Espace sensible

(actualisé le ) par Joël Auxenfans

En visionnant un court extrait du film "Five" d’Abbas Kiarostami, célèbre cinéaste iranien contemporain plusieurs fois couronné à Cannes et mort il y a bientôt deux ans, les élèves ont fait face à un film apparemment anti spectaculaire et apparemment particulièrement ennuyeux.

Je dis bien apparemment.

Le sujet apparent de ce premier extrait de film d’une quinzaine de minutes est l ’ "histoire" d’un petit débris de bois posé sur la plage, puis progressivement effleuré puis roulé par les vagues, puis qui se scinde en deux bouts, un petit et un grand, puis l’un d’eux, le grand, est emporté progressivement au loin, jusqu’à sortir de l’image, laissant seul le petit morceau restant sur la plage, échoué.

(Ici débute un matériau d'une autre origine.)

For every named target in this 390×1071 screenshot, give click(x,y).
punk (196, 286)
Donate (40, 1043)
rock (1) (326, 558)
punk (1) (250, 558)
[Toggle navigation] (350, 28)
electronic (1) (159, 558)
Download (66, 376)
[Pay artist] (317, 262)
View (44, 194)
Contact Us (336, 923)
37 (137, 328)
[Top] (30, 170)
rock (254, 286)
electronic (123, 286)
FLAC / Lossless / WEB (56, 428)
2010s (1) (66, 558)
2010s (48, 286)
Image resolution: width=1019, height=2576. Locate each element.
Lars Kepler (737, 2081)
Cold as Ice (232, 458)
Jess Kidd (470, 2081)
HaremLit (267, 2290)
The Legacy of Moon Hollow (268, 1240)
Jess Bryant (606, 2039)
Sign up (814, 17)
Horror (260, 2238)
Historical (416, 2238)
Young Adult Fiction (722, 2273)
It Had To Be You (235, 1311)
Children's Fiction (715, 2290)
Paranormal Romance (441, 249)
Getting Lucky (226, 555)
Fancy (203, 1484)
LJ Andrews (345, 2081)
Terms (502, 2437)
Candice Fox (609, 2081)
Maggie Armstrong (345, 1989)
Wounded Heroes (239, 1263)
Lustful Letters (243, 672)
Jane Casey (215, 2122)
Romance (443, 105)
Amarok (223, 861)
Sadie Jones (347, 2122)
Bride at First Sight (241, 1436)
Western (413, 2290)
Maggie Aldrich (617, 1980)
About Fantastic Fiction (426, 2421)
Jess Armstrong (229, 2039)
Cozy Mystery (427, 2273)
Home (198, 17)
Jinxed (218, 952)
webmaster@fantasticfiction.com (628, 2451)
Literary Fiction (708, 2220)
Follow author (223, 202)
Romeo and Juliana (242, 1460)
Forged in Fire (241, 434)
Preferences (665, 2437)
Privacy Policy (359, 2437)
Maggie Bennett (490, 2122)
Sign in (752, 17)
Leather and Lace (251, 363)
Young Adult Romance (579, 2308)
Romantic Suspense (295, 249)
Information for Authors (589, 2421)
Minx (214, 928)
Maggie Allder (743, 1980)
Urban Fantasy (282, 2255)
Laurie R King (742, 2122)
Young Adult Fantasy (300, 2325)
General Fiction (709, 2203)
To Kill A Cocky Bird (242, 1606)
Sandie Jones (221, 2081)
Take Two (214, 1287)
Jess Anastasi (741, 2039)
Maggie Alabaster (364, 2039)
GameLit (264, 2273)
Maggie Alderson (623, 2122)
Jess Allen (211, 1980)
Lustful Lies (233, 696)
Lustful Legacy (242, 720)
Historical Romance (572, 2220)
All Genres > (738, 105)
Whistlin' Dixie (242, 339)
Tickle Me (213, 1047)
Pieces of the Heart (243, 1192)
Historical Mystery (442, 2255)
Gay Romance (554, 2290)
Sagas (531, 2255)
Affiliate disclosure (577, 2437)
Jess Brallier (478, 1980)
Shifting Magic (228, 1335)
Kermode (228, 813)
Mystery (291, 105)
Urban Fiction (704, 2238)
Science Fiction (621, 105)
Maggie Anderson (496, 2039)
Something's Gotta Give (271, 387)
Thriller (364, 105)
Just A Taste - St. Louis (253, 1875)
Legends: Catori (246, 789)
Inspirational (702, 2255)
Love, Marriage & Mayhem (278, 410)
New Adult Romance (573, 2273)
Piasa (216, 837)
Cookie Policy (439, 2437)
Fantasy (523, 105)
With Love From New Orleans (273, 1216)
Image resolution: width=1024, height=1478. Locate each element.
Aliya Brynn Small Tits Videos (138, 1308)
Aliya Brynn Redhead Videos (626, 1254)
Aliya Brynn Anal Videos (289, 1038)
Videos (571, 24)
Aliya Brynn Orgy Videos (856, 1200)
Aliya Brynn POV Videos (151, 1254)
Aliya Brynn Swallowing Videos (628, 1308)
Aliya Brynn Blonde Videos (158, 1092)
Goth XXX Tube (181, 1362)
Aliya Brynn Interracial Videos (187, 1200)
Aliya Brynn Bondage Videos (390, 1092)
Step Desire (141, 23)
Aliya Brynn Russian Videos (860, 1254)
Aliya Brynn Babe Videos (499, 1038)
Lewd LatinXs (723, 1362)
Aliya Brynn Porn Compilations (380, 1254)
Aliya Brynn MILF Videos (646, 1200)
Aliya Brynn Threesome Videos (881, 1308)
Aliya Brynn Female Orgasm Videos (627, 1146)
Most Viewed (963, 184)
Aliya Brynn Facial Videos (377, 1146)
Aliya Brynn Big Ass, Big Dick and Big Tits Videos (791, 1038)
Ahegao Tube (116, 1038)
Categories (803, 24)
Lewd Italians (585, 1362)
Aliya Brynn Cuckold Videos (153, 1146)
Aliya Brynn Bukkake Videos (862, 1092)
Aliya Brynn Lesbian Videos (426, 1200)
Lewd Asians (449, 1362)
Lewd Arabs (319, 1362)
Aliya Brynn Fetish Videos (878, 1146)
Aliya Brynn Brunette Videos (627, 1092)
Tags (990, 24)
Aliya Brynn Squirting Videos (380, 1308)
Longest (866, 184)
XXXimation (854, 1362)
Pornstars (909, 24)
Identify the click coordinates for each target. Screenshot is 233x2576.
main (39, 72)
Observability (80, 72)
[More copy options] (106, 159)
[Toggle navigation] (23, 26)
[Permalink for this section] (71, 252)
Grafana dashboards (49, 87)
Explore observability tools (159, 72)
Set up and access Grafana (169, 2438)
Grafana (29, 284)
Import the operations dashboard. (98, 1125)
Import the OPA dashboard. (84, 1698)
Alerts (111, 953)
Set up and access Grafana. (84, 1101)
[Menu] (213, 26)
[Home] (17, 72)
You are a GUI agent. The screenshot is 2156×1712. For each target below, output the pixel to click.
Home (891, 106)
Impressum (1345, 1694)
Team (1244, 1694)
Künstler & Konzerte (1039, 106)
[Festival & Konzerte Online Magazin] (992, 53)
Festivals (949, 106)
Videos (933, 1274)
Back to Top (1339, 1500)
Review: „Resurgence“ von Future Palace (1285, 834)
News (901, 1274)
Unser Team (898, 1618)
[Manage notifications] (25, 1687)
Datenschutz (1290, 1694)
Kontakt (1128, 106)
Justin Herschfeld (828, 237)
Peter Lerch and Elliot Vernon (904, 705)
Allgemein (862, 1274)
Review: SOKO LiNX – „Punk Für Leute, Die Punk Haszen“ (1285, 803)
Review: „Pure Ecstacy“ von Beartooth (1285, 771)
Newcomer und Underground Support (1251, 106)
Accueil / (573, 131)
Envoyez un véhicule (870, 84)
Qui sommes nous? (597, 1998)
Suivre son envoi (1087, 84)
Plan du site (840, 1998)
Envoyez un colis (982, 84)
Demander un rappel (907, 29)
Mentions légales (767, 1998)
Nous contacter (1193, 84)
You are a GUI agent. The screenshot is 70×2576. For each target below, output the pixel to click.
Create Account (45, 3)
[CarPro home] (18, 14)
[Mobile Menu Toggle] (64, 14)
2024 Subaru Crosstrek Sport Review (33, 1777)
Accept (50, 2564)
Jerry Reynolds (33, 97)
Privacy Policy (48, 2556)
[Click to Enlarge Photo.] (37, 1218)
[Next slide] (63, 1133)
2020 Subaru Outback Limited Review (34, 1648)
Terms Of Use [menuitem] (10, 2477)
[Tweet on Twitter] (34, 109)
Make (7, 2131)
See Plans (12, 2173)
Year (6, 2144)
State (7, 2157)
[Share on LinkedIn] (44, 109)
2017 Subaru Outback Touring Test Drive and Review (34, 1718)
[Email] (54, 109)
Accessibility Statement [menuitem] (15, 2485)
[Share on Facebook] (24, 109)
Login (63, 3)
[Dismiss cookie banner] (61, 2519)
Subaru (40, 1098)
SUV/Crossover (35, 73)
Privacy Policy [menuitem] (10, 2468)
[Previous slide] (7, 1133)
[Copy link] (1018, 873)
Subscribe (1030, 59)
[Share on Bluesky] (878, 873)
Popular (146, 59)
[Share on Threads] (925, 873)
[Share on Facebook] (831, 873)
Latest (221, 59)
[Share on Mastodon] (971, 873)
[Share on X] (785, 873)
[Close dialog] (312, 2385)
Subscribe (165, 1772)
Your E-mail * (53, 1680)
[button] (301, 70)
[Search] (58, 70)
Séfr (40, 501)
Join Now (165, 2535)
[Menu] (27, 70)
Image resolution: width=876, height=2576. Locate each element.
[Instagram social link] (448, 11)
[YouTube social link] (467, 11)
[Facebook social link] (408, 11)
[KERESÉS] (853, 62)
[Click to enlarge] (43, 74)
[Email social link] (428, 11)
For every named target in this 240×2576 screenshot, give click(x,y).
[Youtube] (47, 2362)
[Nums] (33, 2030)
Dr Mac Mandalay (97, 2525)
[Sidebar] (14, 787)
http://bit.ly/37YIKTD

Passées les habituelles protestations de certains élèves qui ne retrouvent pas leurs "habitudes" de consommation télévisuelle (voir conférence de Michel Desmurger "TV Lobotomie" du début de l’année), les élèves sont progressivement captivés par quelque chose "qui se passe" dans ces images, ce son, cette longue prise sans coupure, d’une sensibilité exceptionnelle.

C’est là justement l’objet du cours : cultiver ou réactiver la sensibilité des élèves, souvent émoussée par une course aux sensations fortes abrutissantes, consuméristes, véhiculées par des médias omniprésents davantage en quête d’audimat publicitaire que d’éducation des publics. Un peu comme ces personnes qui écoutent continuellement de la musique trop forte, assourdissante, finissent par devenir à moitié sourdes ou perdent la capacité à entendre des sons subtils, les élèves ont besoin de re-développer leur capacité sensorielle.

Mais il ne s’agit pas seulement d’acuité visuelle ou sonore, par exemple. Il s’agit aussi de capacité à trouver du sens, de l’intérêt, du plaisir à ce que l’on rencontre, au formes, qu’elles soient naturelles, trouvées dans la vie quotidienne (ici un banal bord de mer) ou d’expression artistique. Même lorsque leurs sens ne sont pas encore cliniquement atrophiés ou abîmés, c’est la faculté de remarquer et de relier, de donner sens à nos perceptions qui est ici investie.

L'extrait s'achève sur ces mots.